P/S: B-blockers can mask the adrenegic symptoms of hypoglycaemia as well (!use in high risk patients).

Hypermax, are b-blockers and absolute contraindication in COPD and Asthma? I ask this only because I have seen patients on them, where the doctors say, B-blockers work for them.
*
fibrates are not like statins which can give you other benefits, their only role is to lower TGL. fish oil with omega 3 and 6 seems to be a more popular choice now.

beta blocker is also contraindicated in people with vascular diseases. but the benefits still outweighs the risk.

QUOTE(onelove89 @ Dec 18 2012, 09:40 AM)
I guess the benefits outweighs the risk?
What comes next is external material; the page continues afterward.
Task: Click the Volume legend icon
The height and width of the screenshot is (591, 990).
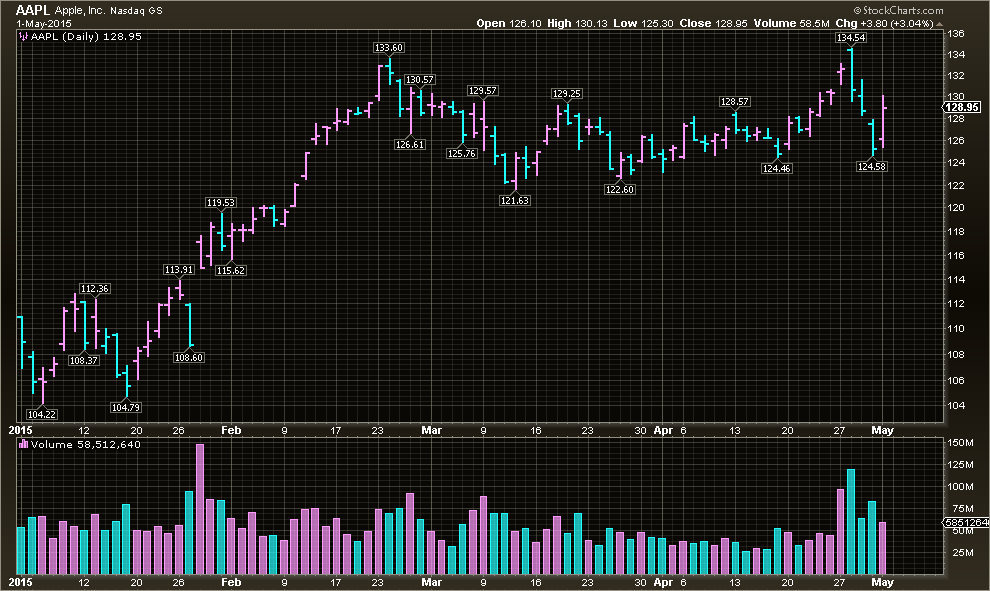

I think cardioselective BBs will be used to decrease unwanted s/e. but still, it will have more or less affect the airways/FEV1.
*
QUOTE(Syd G @ Dec 18 2012, 09:55 AM)
In theory, that only applies to non-selective BBs right? How atenolol?
*
at the end of the day, like onelove89 mentioned, is to see whether the benefits outweigh the risk or not. even in an asthmatic patient, if the patient needs a b-blocker to survive it has to be given and the asthma is being contained in some other ways (if the patient suffers an attack). and a drug being selective doesn't mean 100% of the drug particles are selective. as hypermax pointed out, as the dosage increases there will be more circulating drugs in the system and just 1% of the stray particles maybe enough to trigger and attack. having said that some asthmatic patients may also not react to the beta blocker. so the best way is to monitor the patient and prescribe accordingly and start with small doses.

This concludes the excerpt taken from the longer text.